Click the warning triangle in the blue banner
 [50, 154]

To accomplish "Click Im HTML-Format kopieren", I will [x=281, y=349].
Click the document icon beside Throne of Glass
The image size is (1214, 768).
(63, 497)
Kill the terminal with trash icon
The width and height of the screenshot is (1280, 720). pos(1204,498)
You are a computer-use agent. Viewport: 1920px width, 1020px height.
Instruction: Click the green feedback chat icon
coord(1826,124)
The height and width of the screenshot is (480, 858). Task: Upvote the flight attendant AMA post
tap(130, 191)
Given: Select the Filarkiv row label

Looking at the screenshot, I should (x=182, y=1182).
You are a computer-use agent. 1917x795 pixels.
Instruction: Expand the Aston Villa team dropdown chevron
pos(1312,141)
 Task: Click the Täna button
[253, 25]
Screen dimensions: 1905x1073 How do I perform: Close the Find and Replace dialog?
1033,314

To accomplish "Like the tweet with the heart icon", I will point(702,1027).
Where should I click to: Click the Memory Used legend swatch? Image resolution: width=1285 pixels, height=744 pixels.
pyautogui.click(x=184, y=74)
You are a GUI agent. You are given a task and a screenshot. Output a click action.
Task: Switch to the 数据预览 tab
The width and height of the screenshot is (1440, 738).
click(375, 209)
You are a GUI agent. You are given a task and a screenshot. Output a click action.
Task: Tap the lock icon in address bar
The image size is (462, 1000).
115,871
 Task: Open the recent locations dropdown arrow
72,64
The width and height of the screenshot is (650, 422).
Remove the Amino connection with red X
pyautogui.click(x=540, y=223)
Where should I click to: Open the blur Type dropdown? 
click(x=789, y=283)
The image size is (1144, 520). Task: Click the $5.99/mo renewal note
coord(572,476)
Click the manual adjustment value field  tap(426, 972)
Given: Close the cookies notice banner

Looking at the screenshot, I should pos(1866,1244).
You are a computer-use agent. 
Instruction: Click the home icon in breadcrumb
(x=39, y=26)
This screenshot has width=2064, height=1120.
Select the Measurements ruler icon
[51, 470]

* * *

Exercise description
Copy every line in the data above that has the string "computer" in it.

Reply
You are a computer-use agent. Viewport: 1920px width, 1020px height.
You are a computer-use agent. 1917x795 pixels.
You are a computer-use agent. 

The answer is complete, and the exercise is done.